In what’s probably a common response to grief, two scripts are running through my head constantly: “I wish I” and “At least I.” I’m so glad I interviewed my mother about her life for my writing; that I spent a lot of time with her in April, memorizing her the way you do when you care for a sick person in intimate ways; and that we made a fuss of her 80th birthday in February 2020. My siblings and I did two things that she loved. We bought her one of those motorized reclining chairs–lift off without moving a muscle!–and we treated her at a restaurant in Philadelphia where all the waiters sing opera. For a Mother’s Day gift in 1994, before I moved to Virginia, we had escorted her to a matinee at the Metropolitan Opera and then a fancy dinner out, but she wouldn’t have had the energy for that much travel anymore, so the restaurant was a sweet compromise. I’ll always remember her thrilled face upturned to the waitstaff during solos. “Let’s do that again next year,” she said. My head is also full of all the adventures she didn’t have, especially the travel she didn’t get to do to Bermuda, the Mediterranean islands, Australia and New Zealand, and a host of European capitols. In emigrating from England to the U.S. and then zipping around the country with my father when she was younger, she did travel more than many, but except for a trip to England that a bunch of people supported in various ways, she was both too anxious and too cash-strapped to fly in her later years (my father burnt through all their retirement savings, but that’s another story).

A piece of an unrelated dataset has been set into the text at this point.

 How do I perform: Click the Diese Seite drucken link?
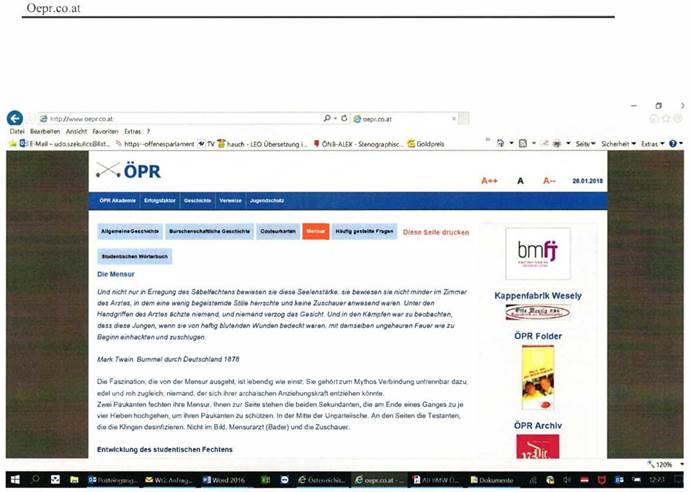pos(435,232)
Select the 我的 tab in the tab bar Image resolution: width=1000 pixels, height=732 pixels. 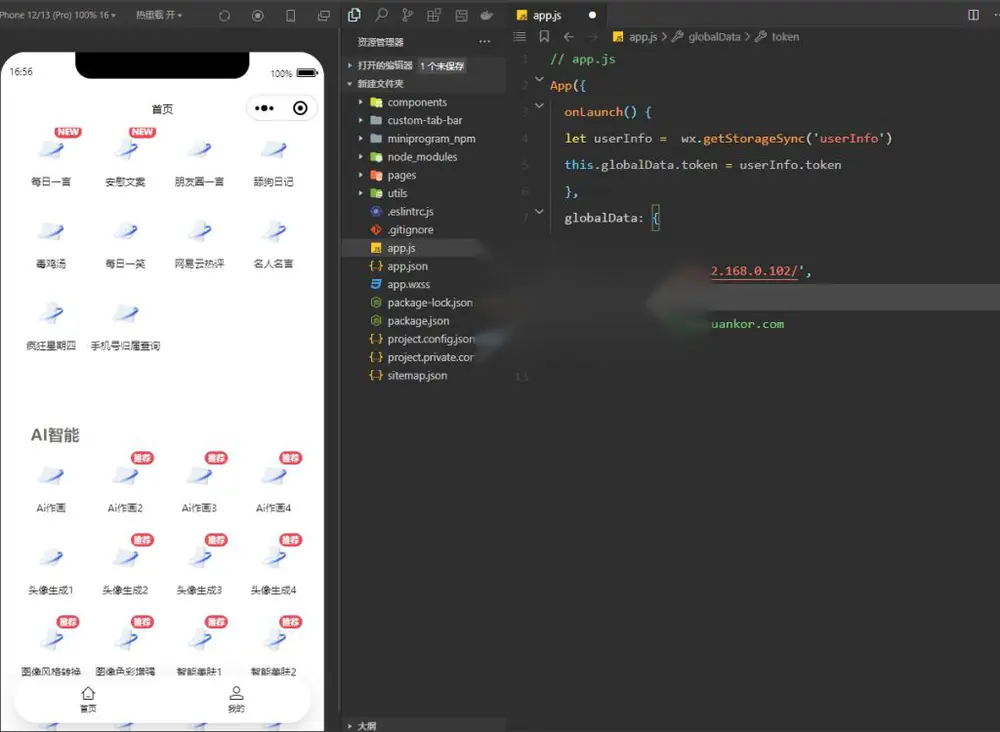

This week since her death has flit by strangely. I spent time with my kids, both based in Philadelphia, before driving home. I’ve written a little: a poem my hairdresser dictated the title for (he’s both a literary person and wise about grieving, and the title is “First in Line for Takeoff”); some notes of my memories of her last days; her obituary; responses to condolence notes and gifts; this blog post and the last. I’m thinking about other writing-related work: submitting mss for the virtual Breadloaf Environmental conference in June and the live Sewanee workshop in May; the Mother’s Day promotion I was going to do for Unbecoming; a short article on Eliot due at the end of May; whether it would be consoling or ridiculous to try working on my creative mss-in-progress again. The book of essays I will deliver to Tinderbox Editions before too long–Poetry’s Possible Worlds is scheduled for November publication–currently ends with my mother’s recovery from her first bout with lymphoma in 2015. Does my coda need a coda? I can hardly bear to think about it. And, of course, I’m spending a lot of time doing nothing. There’s so much to think about and avoid thinking about. I’m most comfortable perched at an intellectual distance from big feelings, noticing how the people around me process it, for instance, and my own preference for matter-of-fact conversations about her death. That’s part of what makes me a writer–metaphor itself involves displacement as well as insight–but it can also be maladaptive.
Oddly, I just published a poem about letting go this week. “The Red Door” (who knows where that image came from?) appears in the new issue of Nelle (not online but pictured below), along with a slightly longer poem called “Early Cretaceous Walks Up to the Bar,” inspired by an apparently phosphorescent gar in the Hillsborough River and very much about standing at a distance from feeling. A friend once pointed out there’s a lot of running water in my poems. O river of life, you can be a very tired metaphor, but maybe a big weird fish flying through redeems it.